From: Puranjay Mohan <puranjay@kernel.org>
To: Andrii Nakryiko <andrii.nakryiko@gmail.com>
Cc: Catalin Marinas <catalin.marinas@arm.com>,
Will Deacon <will@kernel.org>,
Alexei Starovoitov <ast@kernel.org>,
Daniel Borkmann <daniel@iogearbox.net>,
Andrii Nakryiko <andrii@kernel.org>,
Martin KaFai Lau <martin.lau@linux.dev>,
Eduard Zingerman <eddyz87@gmail.com>, Song Liu <song@kernel.org>,
Yonghong Song <yonghong.song@linux.dev>,
John Fastabend <john.fastabend@gmail.com>,
KP Singh <kpsingh@kernel.org>,
Stanislav Fomichev <sdf@google.com>, Hao Luo <haoluo@google.com>,
Jiri Olsa <jolsa@kernel.org>, Zi Shen Lim <zlim.lnx@gmail.com>,
Xu Kuohai <xukuohai@huawei.com>,
Florent Revest <revest@chromium.org>,
linux-arm-kernel@lists.infradead.org,
linux-kernel@vger.kernel.org, bpf@vger.kernel.org
Subject: Re: [PATCH bpf-next v3 1/2] arm64, bpf: add internal-only MOV instruction to resolve per-CPU addrs
Date: Tue, 30 Apr 2024 18:30:21 +0000 [thread overview]
Message-ID: <mb61p34r23dqa.fsf@kernel.org> (raw)
In-Reply-To: <CAEf4BzZejgfw=GiX_LTWVupRzrKVaX5Ky6L3wziSoquEFUju2w@mail.gmail.com>
Andrii Nakryiko <andrii.nakryiko@gmail.com> writes:
> On Fri, Apr 26, 2024 at 9:55 AM Puranjay Mohan <puranjay@kernel.org> wrote:
>>
>> Andrii Nakryiko <andrii.nakryiko@gmail.com> writes:
>>
>> > On Fri, Apr 26, 2024 at 5:14 AM Puranjay Mohan <puranjay@kernel.org> wrote:
>> >>
>> >> From: Puranjay Mohan <puranjay12@gmail.com>
>> >>
>> >> Support an instruction for resolving absolute addresses of per-CPU
>> >> data from their per-CPU offsets. This instruction is internal-only and
>> >> users are not allowed to use them directly. They will only be used for
>> >> internal inlining optimizations for now between BPF verifier and BPF
>> >> JITs.
>> >>
>> >> Since commit 7158627686f0 ("arm64: percpu: implement optimised pcpu
>> >> access using tpidr_el1"), the per-cpu offset for the CPU is stored in
>> >> the tpidr_el1/2 register of that CPU.
>> >>
>> >> To support this BPF instruction in the ARM64 JIT, the following ARM64
>> >> instructions are emitted:
>> >>
>> >> mov dst, src // Move src to dst, if src != dst
>> >> mrs tmp, tpidr_el1/2 // Move per-cpu offset of the current cpu in tmp.

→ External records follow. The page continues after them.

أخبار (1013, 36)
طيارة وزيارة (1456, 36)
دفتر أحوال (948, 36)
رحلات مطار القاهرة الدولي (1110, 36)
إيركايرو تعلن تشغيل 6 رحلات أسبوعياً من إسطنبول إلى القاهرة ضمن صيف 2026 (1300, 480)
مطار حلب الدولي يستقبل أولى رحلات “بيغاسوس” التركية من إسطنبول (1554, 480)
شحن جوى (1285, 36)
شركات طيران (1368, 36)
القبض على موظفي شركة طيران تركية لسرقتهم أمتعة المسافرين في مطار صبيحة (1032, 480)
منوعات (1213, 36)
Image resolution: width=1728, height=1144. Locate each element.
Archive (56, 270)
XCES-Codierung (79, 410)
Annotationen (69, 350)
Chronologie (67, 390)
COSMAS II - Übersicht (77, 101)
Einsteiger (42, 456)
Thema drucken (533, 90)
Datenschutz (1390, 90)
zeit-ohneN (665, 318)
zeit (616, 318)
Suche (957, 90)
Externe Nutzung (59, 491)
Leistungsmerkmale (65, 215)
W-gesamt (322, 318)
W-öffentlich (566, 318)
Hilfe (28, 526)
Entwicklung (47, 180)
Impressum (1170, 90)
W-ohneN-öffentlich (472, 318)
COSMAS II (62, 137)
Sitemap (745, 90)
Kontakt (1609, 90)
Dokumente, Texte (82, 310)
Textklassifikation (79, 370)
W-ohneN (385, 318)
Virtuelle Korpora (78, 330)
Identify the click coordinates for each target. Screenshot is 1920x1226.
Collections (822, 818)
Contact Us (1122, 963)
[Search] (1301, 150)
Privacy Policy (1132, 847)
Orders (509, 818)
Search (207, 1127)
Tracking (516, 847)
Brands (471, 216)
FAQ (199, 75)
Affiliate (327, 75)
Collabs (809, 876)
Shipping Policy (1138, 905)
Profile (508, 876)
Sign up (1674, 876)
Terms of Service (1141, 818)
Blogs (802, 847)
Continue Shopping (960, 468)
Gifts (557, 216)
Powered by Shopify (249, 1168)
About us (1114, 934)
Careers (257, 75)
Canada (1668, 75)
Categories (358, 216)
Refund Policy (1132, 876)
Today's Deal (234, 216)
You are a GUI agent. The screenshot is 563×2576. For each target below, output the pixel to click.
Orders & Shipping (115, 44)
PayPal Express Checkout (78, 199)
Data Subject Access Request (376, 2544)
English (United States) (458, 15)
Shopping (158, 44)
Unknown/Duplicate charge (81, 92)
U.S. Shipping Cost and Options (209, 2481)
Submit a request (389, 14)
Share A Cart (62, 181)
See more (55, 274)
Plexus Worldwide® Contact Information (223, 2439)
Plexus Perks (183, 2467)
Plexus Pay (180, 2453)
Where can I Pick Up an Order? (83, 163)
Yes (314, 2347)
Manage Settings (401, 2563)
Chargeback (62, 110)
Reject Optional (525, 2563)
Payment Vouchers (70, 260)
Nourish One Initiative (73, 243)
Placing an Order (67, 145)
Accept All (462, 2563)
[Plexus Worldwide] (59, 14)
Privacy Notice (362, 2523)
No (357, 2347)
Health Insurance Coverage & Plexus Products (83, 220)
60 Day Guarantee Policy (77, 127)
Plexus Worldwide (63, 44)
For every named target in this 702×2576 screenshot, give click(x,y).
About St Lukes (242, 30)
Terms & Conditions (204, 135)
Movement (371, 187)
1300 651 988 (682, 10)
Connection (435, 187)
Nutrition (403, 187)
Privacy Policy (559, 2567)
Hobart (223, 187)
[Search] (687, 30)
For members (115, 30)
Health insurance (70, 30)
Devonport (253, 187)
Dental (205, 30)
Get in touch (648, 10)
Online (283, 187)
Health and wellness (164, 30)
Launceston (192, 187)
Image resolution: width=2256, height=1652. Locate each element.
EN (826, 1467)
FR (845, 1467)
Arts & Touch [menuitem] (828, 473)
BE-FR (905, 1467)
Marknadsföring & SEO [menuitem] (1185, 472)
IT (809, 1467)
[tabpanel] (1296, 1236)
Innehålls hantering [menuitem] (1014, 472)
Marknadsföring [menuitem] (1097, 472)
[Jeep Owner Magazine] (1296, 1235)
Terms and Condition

>> >> add dst, dst, tmp // Add the per cpu offset to the dst.
>> >>
>> >> To measure the performance improvement provided by this change, the
>> >> benchmark in [1] was used:
>> >>
>> >> Before:
>> >> glob-arr-inc : 23.597 ± 0.012M/s
>> >> arr-inc : 23.173 ± 0.019M/s
>> >> hash-inc : 12.186 ± 0.028M/s
>> >>
>> >> After:
>> >> glob-arr-inc : 23.819 ± 0.034M/s
>> >> arr-inc : 23.285 ± 0.017M/s
>> >
>> > I still expected a better improvement (global-arr-inc's results
>> > improved more than arr-inc, which is completely different from
>> > x86-64), but it's still a good thing to support this for arm64, of
>> > course.
>> >
>> > ack for generic parts I can understand:
>> >
>> > Acked-by: Andrii Nakryiko <andrii@kernel.org>
>> >
>>
>> I will have to do more research to find why we don't see very high
>> improvement.
>>
>> But this is what is happening here:
>>
>> This was the complete picture before inlining:
>>
>> int cpu = bpf_get_smp_processor_id();
>> mov x10, #0xffffffffffffd4a8
>> movk x10, #0x802c, lsl #16
>> movk x10, #0x8000, lsl #32
>> blr x10 ---------------------------------------> nop
>> nop
>> adrp x0, 0xffff800082128000
>> mrs x1, tpidr_el1
>> add x0, x0, #0x8
>> ldrsw x0, [x0, x1]
>> <----------------------------------------ret
>> add x7, x0, #0x0
>>
>>
>> Now we have:
>>
>> int cpu = bpf_get_smp_processor_id();
>> mov x7, #0xffff8000ffffffff
>> movk x7, #0x8212, lsl #16
>> movk x7, #0x8008
>> mrs x10, tpidr_el1
>> add x7, x7, x10
>> ldr w7, [x7]
>>
>>
>> So, we have removed multiple instructions including a branch and a
>> return. I was expecting to see more improvement. This benchmark is taken
>> from a KVM based virtual machine, maybe if I do it on bare-metal I would
>> see more improvement ?
>
> I see, yeah, I think it might change significantly. I remember back
> from times when I was benchmarking BPF ringbuf, I was getting
> very-very different results from inside QEMU vs bare metal. And I
> don't mean just in absolute numbers. QEMU/KVM seems to change a lot of
> things when it comes to contentions, atomic instructions, etc, etc.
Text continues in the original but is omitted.